◆ **Exercise details**
Find and copy each line of the records where the string "agent" shows up.

◆ **Pixel coordinate grounding data**
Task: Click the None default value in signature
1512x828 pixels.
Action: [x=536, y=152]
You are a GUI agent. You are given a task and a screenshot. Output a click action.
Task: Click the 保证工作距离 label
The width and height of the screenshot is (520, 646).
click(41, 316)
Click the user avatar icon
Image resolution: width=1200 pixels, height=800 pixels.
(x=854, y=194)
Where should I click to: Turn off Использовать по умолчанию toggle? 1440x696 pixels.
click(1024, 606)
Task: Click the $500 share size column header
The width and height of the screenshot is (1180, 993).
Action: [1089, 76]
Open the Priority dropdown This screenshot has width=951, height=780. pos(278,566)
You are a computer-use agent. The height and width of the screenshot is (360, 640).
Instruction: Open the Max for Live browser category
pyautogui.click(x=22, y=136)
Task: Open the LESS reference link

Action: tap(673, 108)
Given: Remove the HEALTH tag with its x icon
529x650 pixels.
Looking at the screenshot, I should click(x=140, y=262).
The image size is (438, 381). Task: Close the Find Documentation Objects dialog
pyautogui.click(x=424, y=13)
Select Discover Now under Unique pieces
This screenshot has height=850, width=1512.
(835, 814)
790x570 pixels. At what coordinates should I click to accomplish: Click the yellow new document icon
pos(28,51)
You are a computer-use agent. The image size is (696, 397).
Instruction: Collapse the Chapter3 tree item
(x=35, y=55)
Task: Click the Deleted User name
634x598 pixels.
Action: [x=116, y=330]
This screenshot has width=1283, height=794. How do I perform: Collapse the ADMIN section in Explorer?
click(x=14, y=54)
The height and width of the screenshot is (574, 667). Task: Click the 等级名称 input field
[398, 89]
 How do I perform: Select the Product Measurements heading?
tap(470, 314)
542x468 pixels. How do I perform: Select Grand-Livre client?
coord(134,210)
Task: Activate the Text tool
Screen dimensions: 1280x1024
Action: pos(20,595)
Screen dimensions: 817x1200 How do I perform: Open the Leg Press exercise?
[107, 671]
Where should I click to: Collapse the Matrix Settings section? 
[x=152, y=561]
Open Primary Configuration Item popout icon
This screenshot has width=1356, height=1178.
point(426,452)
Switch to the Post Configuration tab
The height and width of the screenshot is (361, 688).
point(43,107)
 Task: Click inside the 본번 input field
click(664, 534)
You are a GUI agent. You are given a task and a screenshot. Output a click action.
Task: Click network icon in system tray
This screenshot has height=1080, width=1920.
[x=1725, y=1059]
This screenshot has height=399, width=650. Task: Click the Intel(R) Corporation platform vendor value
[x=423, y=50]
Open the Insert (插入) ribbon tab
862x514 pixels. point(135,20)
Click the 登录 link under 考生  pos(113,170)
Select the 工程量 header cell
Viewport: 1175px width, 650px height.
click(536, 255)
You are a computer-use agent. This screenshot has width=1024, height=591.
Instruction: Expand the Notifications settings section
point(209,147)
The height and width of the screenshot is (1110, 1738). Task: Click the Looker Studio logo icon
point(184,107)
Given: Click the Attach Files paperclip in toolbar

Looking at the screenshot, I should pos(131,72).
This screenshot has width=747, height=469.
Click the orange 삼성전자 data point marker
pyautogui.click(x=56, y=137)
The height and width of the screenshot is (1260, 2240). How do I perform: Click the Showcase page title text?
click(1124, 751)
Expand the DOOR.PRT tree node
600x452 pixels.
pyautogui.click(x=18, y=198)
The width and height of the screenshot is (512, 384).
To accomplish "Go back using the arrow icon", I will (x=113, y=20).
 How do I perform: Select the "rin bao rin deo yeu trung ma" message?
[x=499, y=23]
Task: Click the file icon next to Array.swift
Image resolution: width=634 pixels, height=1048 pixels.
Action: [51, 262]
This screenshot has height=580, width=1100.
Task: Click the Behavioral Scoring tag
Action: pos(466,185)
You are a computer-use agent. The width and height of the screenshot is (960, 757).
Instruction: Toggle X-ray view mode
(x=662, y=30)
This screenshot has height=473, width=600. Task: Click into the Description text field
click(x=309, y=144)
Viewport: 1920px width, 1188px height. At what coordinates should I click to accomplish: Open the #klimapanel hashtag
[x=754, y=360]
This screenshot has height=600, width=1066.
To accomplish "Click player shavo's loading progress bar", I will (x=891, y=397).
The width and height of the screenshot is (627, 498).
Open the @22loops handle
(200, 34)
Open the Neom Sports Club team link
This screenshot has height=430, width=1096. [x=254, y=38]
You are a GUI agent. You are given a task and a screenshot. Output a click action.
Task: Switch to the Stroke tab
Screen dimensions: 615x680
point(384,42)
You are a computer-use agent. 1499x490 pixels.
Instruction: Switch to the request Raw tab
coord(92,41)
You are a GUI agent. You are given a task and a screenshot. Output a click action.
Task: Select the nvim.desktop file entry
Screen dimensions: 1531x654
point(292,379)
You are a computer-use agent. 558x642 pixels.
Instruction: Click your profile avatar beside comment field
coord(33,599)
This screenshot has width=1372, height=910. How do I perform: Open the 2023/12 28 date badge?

◆ **Reply to the exercise**
You are a GUI agent. You are given a task and a screenshot. Output a click action.
You are a computer-use agent. The height and width of the screenshot is (360, 640).
You are a computer-use agent. The image size is (696, 397).
You are a GUI agent. You are given a task and a screenshot. Output a click action.
You are a computer-use agent. This screenshot has width=1024, height=591.
You are a computer-use agent. The width and height of the screenshot is (960, 757).
You are a GUI agent. You are given a task and a screenshot. Output a click action.
You are a computer-use agent. 1499x490 pixels.
You are a GUI agent. You are given a task and a screenshot. Output a click action.
You are a computer-use agent. 558x642 pixels.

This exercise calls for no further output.